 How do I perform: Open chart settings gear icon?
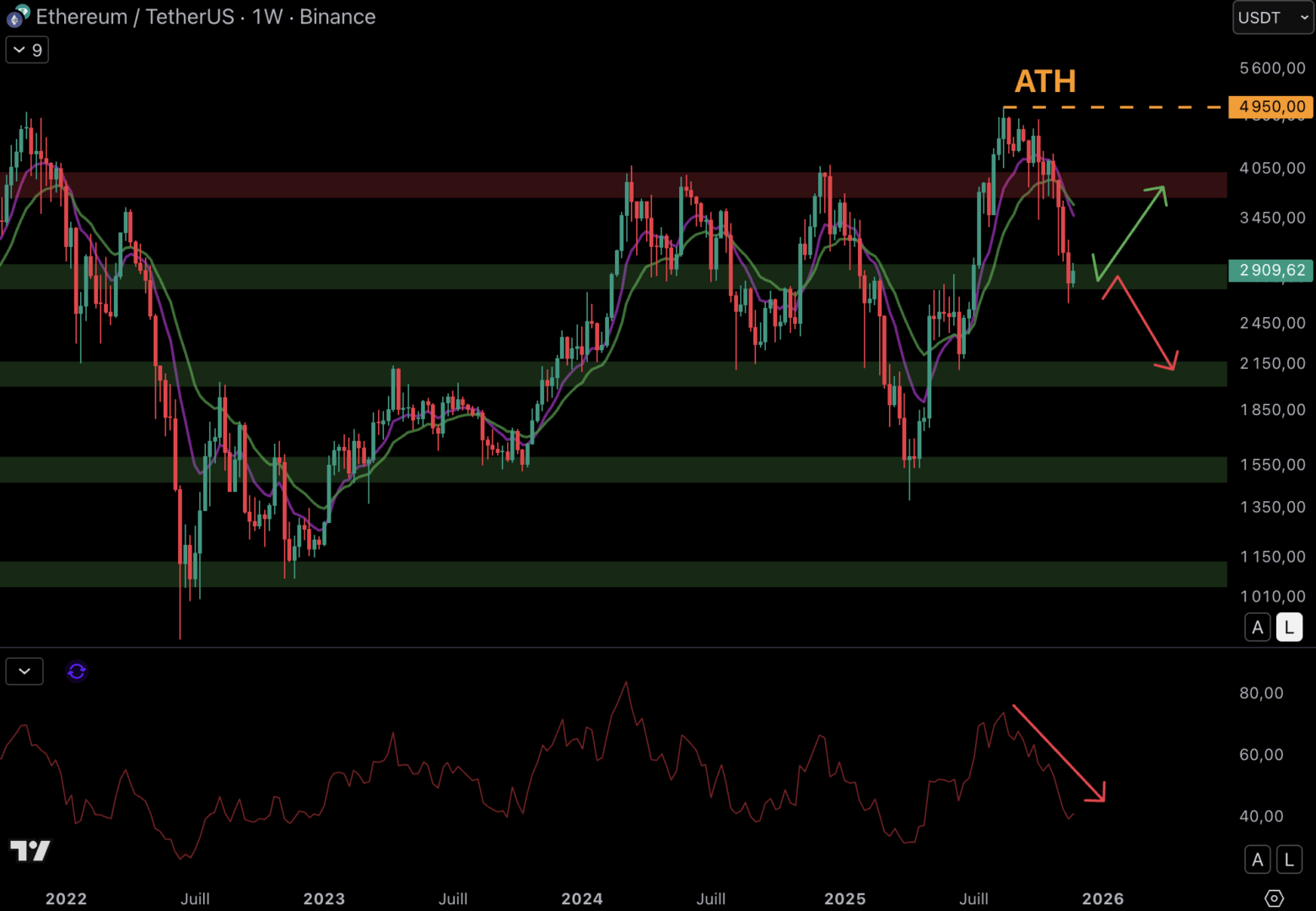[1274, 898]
...
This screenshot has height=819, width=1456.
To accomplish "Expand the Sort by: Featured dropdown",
---
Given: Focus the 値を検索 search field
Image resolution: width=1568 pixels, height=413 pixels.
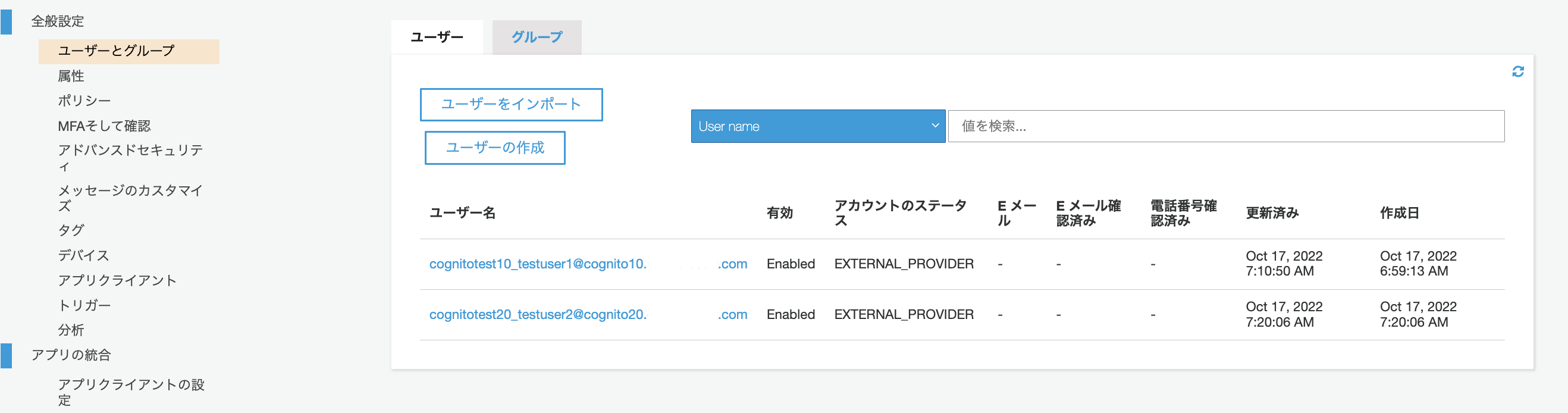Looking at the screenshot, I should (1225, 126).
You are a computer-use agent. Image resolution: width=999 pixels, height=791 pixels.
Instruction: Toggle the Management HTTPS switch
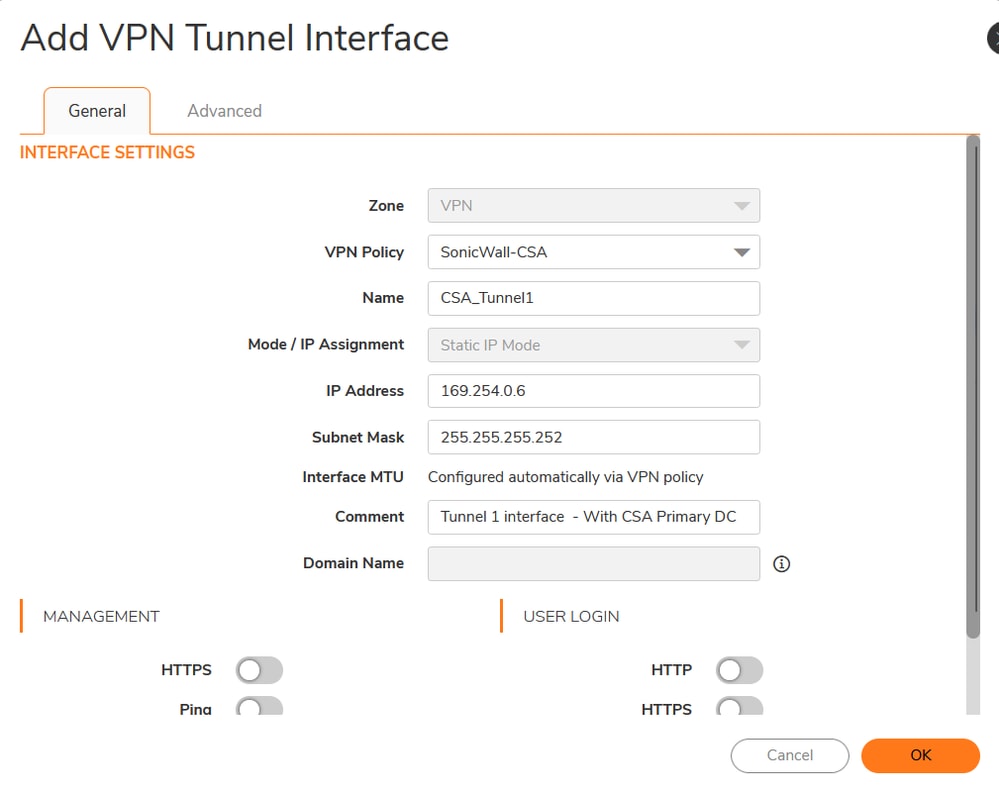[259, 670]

**THE PROBLEM**: Reproduce only the lines above spanning from the line containing "This screenshot has height=819, width=1456." through the line containing "Sort by: Featured", word for word.

**WRITTEN RESPONSE**:
This screenshot has height=819, width=1456.
To accomplish "Expand the Sort by: Featured dropdown",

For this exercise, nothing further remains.